Advisory Skill-Pattern Routing
Goal: use the built-in skills catalog as source material for better local workflow selection without requiring users to have local Codex skills installed.
Deliverables:
- Recipe selection can recommend advisory skill patterns such as MCP config security, verification-before-completion, agent instruction quality, eval discipline, and memory scope conventions.
- External client-supplied skill metadata remains advisory only and never overrides the user request, contract, or current repo evidence.
- Skill recommendations include reason, confidence, expected value, and why they are safe to ignore.
- Unsafe skill metadata is surfaced as a warning, not executed.
- Tests for built-in catalog recommendations and client-supplied skill metadata.
Artifact-Quality Routing
Goal: make agent-facing docs part of the local operating model instead of a separate afterthought.
Deliverables:
- Scenario acceptance profiles can require checks for
AGENTS.md,llms.txt, generated agent instructions, setup commands, test commands, build commands, repo boundaries, verification rules, and security notes. - Tool-loop quality gates warn when implementation changes make agent instructions or navigation docs stale.

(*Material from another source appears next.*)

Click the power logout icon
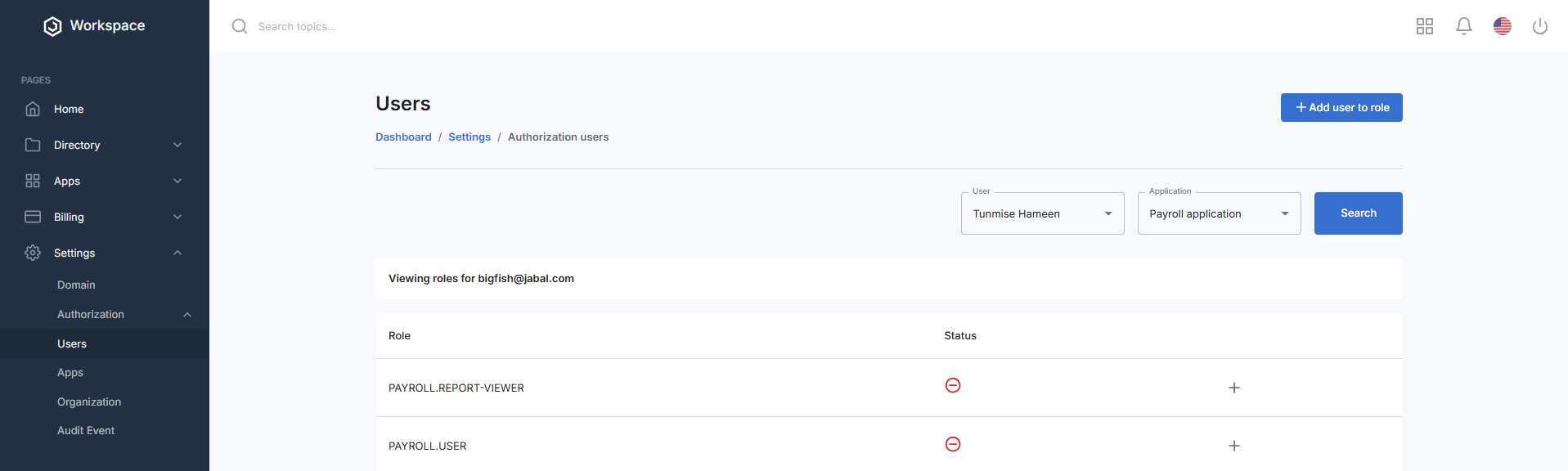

- Documentation refresh recipes include artifact scoring, missing-example detection, and concise update suggestions.
- Result normalization includes artifact findings alongside code, harness, stack-pack, and security findings.

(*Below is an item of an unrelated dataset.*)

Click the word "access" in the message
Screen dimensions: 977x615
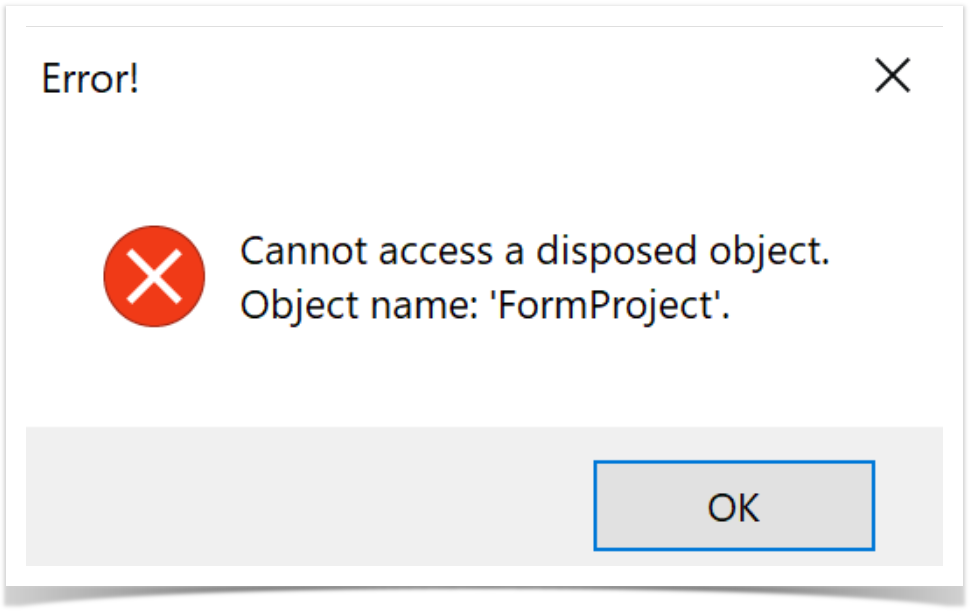click(434, 252)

- Tests for stale, missing, weak, and passing artifact guidance.
Local Dry-Run Plans
Goal: let agents preview the full local governance run before editing code.
Deliverables:
- Dry-run plan output that shows likely recipe, required inputs, gates, selected standards, verification checks, and expected final response contract.
- No filesystem writes required by the MCP; clients decide whether to persist outputs.
- Difference between "ready to edit", "confirm first", and "blocked until clarified".
- Risk notes for broad file plans, dependency/config changes, destructive commands, and public API changes.
- Source-backed guidance, advisory skill patterns, and artifact checks expected for the scenario.
- Tests for vague novice prompts and concrete low-risk prompts.
Tool-Loop Quality Gates
Goal: detect when an agent is using the MCP poorly even if individual tool calls succeed.
Deliverables:
- Detect skipped interpretation before risky edits.
- Detect missing pre-edit contract before broad changes.
- Detect review without verification.
- Detect final responses that omit changed, verified, assumptions, or not-done sections.
- Return corrective next-step guidance that is short enough to paste into an agent turn.
Non-Goals
- Hosted service or hosted API implementation.
- Database/storage, including schema, persistence, migrations, review history, or memory storage.
- GitHub repository, branch, PR, issue, app, OAuth, or comment workflow.
- CLI UX.
- Typed client SDK.
- Billing, accounts, teams, dashboards, or remote policy management.
Those remain out of scope until a later backend/productization phase.